---
language:
- en
- zh
library_name: mlx
license: mit
pipeline_tag: text-generation
base_model: MiniMaxAI/MiniMax-M2.7
base_model_relation: quantized
tags:
- mlx
- jang
- jangtq
- jangtq4
- minimax
- minimax_m2
- moe
- apple-silicon
- 4bit
- turboquant
---
MiniMax M2.7 — JANGTQ4 (MLX)
TurboQuant codebook quantization of MiniMax's 228B agentic MoE — routed experts at 4-bit via Lloyd-Max codebooks + Hadamard rotation, attention / embed / shared-expert / lm_head at 8-bit affine. Near-bf16 quality at ~25% of bf16 disk.
---
## Model Details
| Property | Value |
|---|---|
| **Base Model** | MiniMaxAI/MiniMax-M2.7 |
| **Architecture** | MoE (256 experts, top-8 active) + standard Q/K/V attention + partial RoPE |
| **Total Parameters** | 228.7 B |
| **Active per Token** | ~1.4 B |
| **Profile** | JANGTQ4 |
| **Format** | JANGTQ (codebook + Hadamard) — `weight_format: mxtq` in `jang_config.json` |
| **Avg bits/param** | ~4.10 |
| **Codebook size** | 16 entries (4-bit) |
| **Disk** | ~113 GB |
| **Context length** | 192 K tokens |
| **Chat template** | Always-reasoning (`` opened at assistant start) |
## What is JANGTQ4?
**JANGTQ** (JANG TurboQuant) is a codebook-based quantization format for MoE
models on Apple Silicon. Routed expert weights stay in a compact **codebook +
Hadamard-rotated** form at runtime — no decompression to affine — and the
matmul path uses custom Metal kernels that read packed `uint32` weights, look
up centroids in a small codebook, and accumulate dot products against a
Hadamard-rotated input (QuIP# *rotate-input-once* math).
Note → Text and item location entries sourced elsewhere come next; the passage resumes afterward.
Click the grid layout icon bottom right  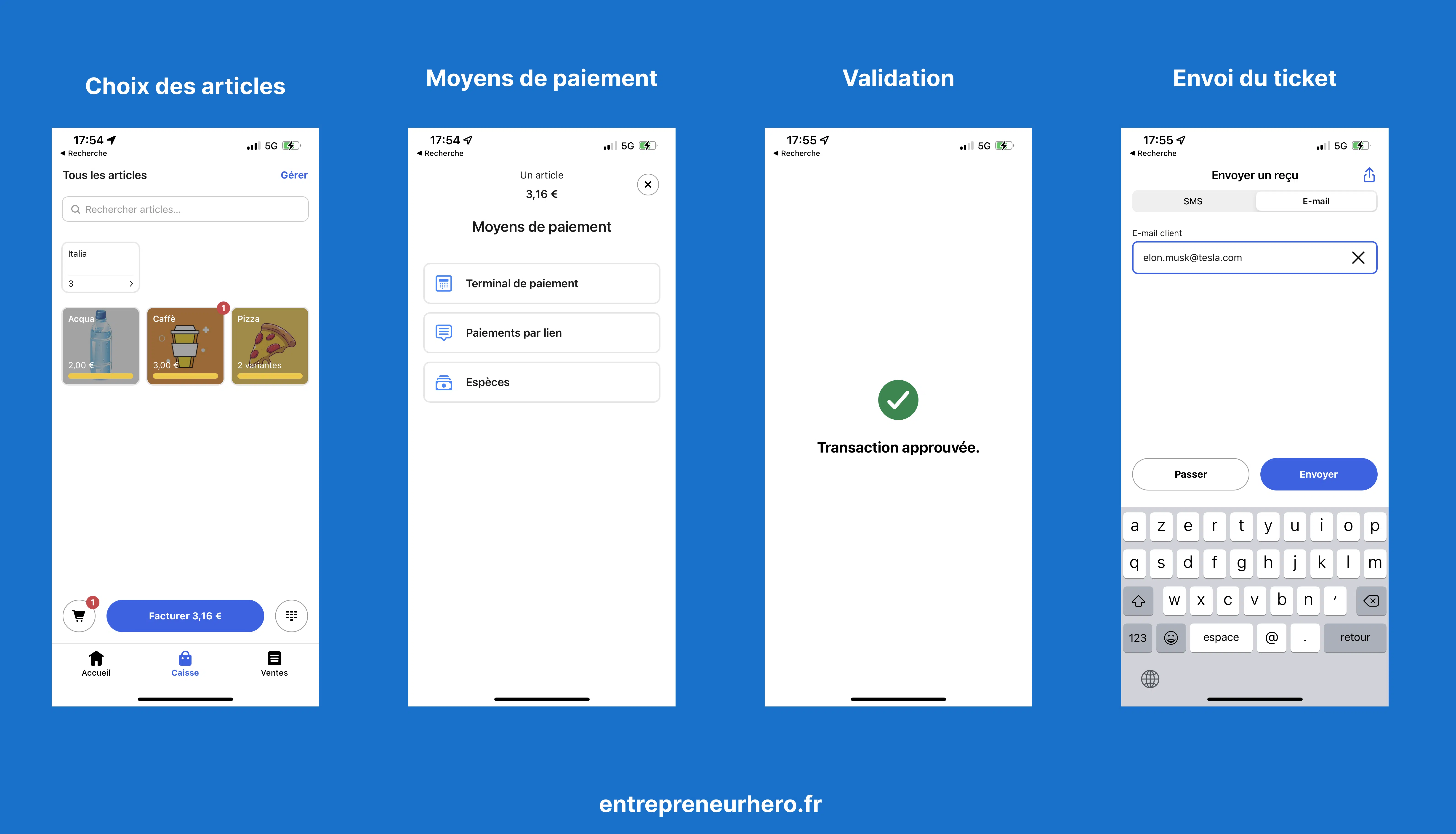tap(291, 615)
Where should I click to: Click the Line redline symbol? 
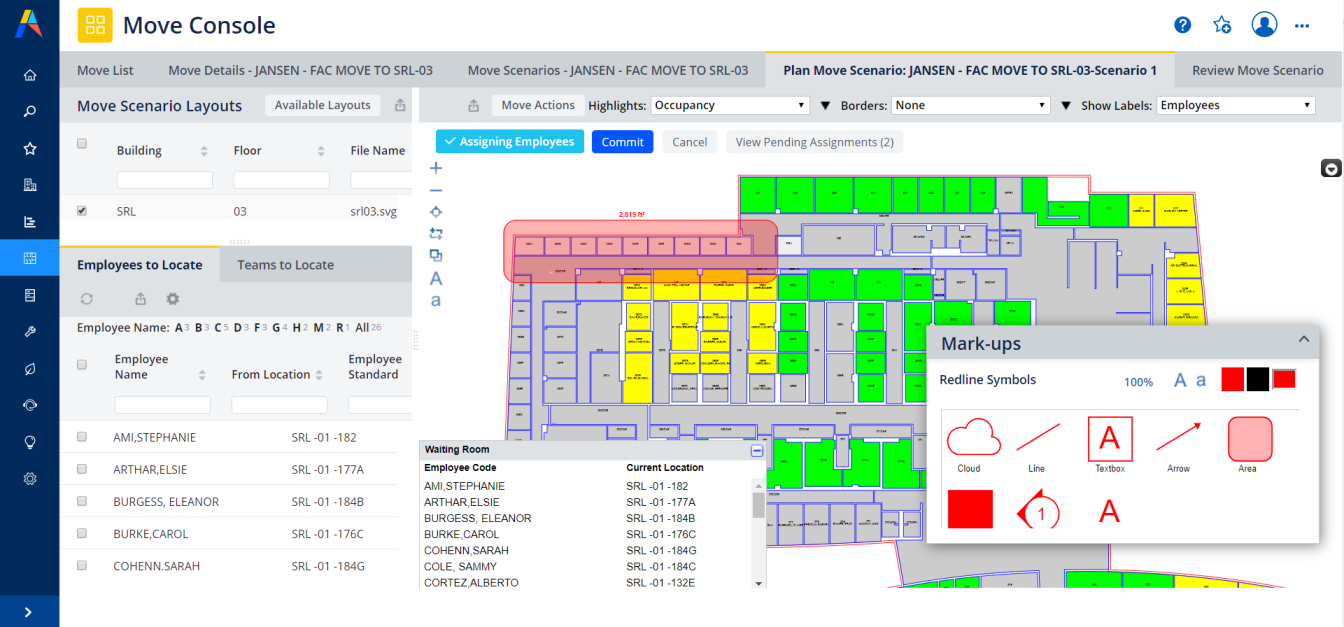pyautogui.click(x=1037, y=439)
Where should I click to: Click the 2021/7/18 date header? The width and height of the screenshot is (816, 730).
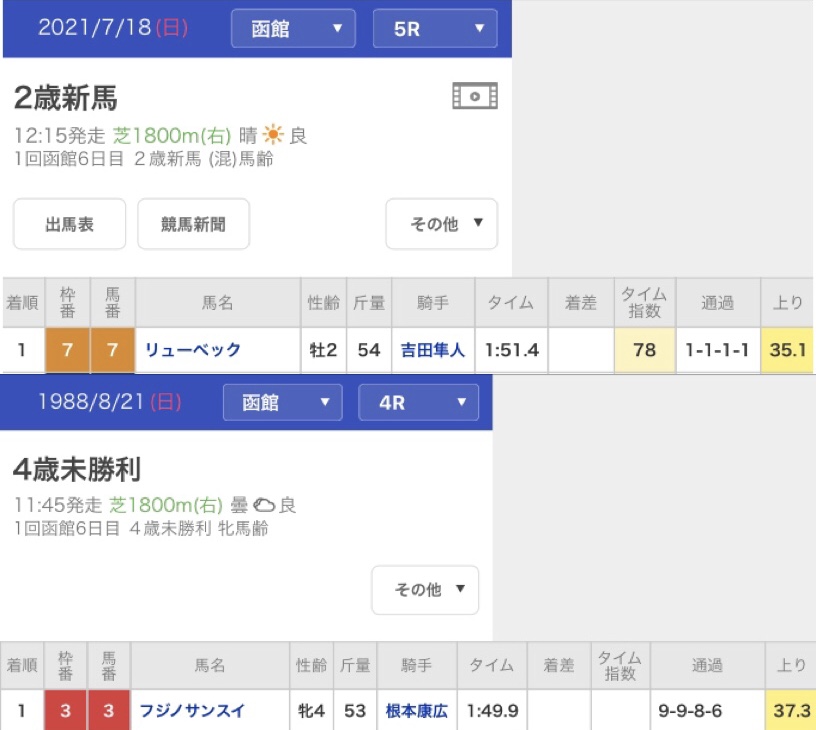112,28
**JANGTQ4** uses a 16-entry Lloyd-Max codebook per routed expert tensor, which
captures the weight distribution near-losslessly. Quality approaches bf16 at
~25% of bf16 disk and runs at the full JANGTQ decode speed. Pick this profile
when RAM permits and you want the closest quality to bf16 on Apple Silicon;
pick JANGTQ (2-bit) for the smallest footprint.
## JANGTQ vs JANGTQ4 vs bf16
| | JANGTQ (2-bit) | **JANGTQ4** | bf16 |
|---|---|---|---|
| Disk | ~57 GB | **~113 GB** | ~457 GB |
| Routed expert bits | 2 | **4** | 16 |
| Codebook size | 4 entries | **16 entries** | — |
| Avg bits/param | ~2.15 | **~4.10** | 16 |
## Bit Allocation
| Component | Bits | Format |
|---|:---:|---|
| Routed expert MLP (gate / up / down) | **4** | JANGTQ codebook + Hadamard |
| Attention (Q / K / V / O) | 8 | Affine (`nn.QuantizedLinear`, group_size=64) |
| Shared expert | 8 | Affine |
| Embed tokens / LM head | 8 | Affine |
| Router gate | fp16 | Unquantized `nn.Linear` |
| RMSNorms / RoPE / biases | fp16 | Unquantized |
The routed experts are 98 % of parameters and the natural compression target.
Everything else stays at 8-bit affine so the quality-critical hot path runs
at full precision.
## Important Settings
MiniMax M2.7 is an **always-reasoning** model. The chat template
unconditionally opens `` at each assistant turn.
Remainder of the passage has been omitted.